# Federal Skilled Worker



## manikandansit (Mar 10, 2014)

Hi All,

I am Manikandan and planned to apply for Canada Federal Skilled worker Visa on my own.

As per my analysis I am getting 67 points out of 100 and need to know the probability of getting the visa for this points.

Category: Software engineer and Designers

Eligibility Assessment score:
20	points for your education (I have done BTECH IT [12+4 years])
10	points for your age (26 years DOB: 04th Feb 1988)
16	points for English/French language ability (I should score 6.5 overall)
21	points for your work experience (4.3 years in SAP)
0	points for arranged employment
0	points for adaptability
67	total points

Please let me know how can I initiate the visa process and other important things.

Regards,
Mani


----------



## WestCoastCanadianGirl (Mar 17, 2012)

Have you tried looking at the older threads from earlier this year?

There are lots of discussions about how to do this... it's a common question here in this branch.


----------



## manikandansit (Mar 10, 2014)

WestCoastCanadianGirl said:


> Have you tried looking at the older threads from earlier this year?
> 
> There are lots of discussions about how to do this... it's a common question here in this branch.


 but I don't want to refer old process wrongly.

__Given instruction 1__
Gather every line of the rows below that contains the string "agent", matching case exactly.
__Given instruction 2__
Write the next part of the forum thread on applying for the Federal Skilled Worker visa, picking up after its final post.

__Input for this task__
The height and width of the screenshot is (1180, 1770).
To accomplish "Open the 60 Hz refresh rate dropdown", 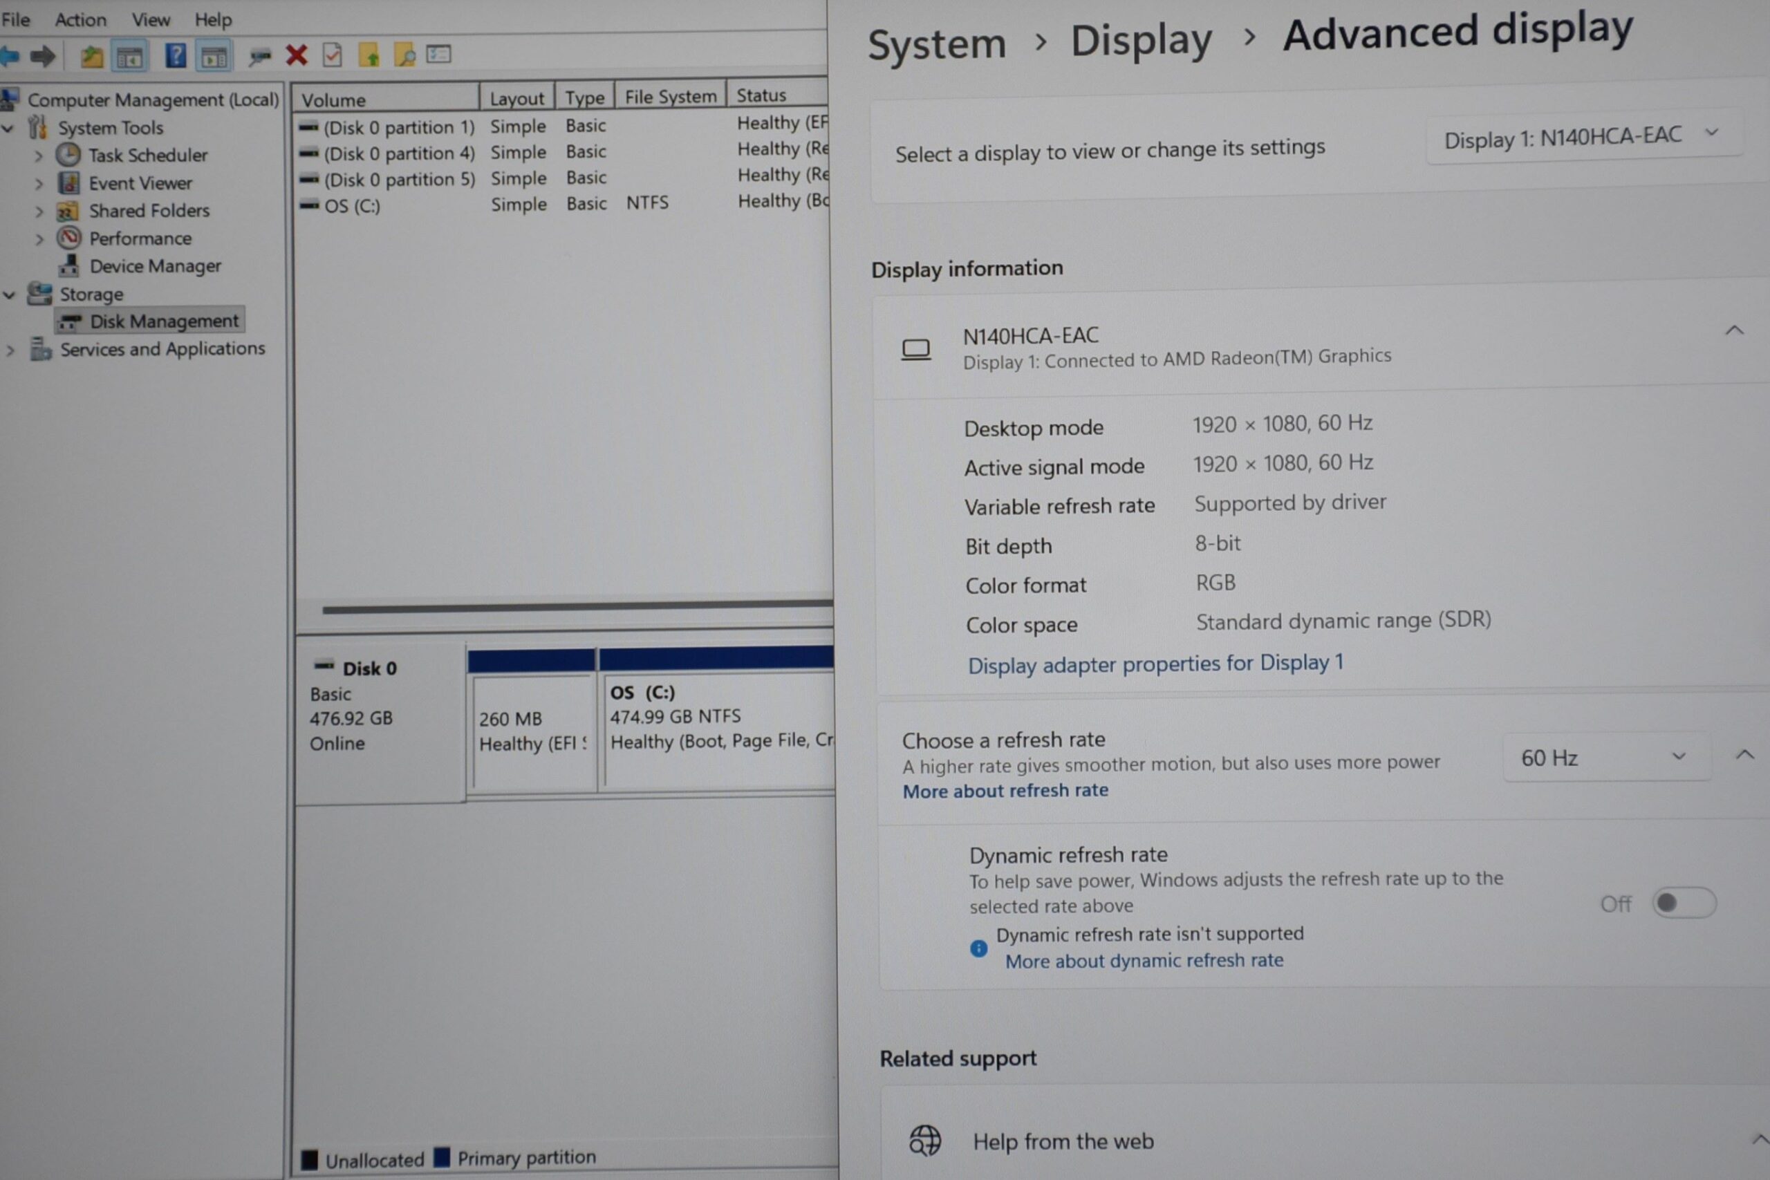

...

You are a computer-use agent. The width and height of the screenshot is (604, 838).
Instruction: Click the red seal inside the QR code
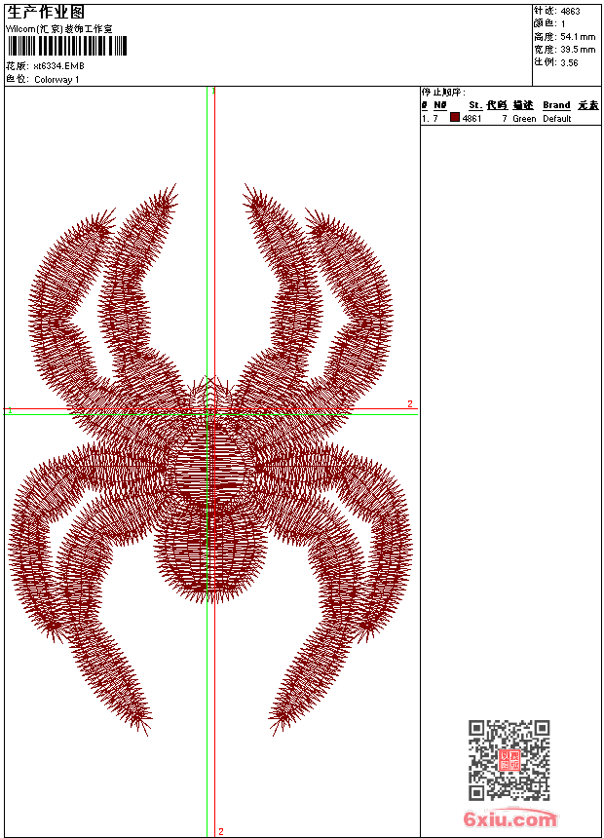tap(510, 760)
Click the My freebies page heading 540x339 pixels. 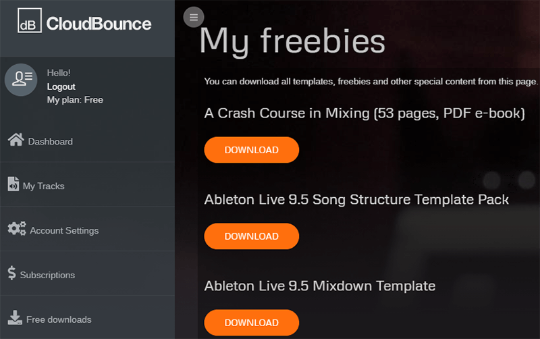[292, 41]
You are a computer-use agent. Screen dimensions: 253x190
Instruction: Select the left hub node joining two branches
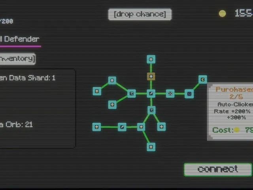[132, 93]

__Response 1__
You are a computer-use agent. The width and height of the screenshot is (604, 838).
You are a computer-use agent. Screen dimensions: 253x190

__Response 2__
can you please paste here link's/thread for the new process


----------



## WestCoastCanadianGirl (Mar 17, 2012)

I'm sorry, but I don't do footwork for people who want to come to Canada, especially when the information that you want is contained in this branch.

If the threads are less than a few months old, I think you can be assured that you have current information... the CIC rules don't change that quickly.

You can feel free to ask questions along the way, but why should we have to hold your hand and guide you to find information that has already been supplied?


----------



## colchar (Oct 25, 2011)

manikandansit said:


> can you please paste here link's/thread for the new process



Can you not check the GoC website? Why should we search out the information for you? Do you think we have nothing better to do with our time?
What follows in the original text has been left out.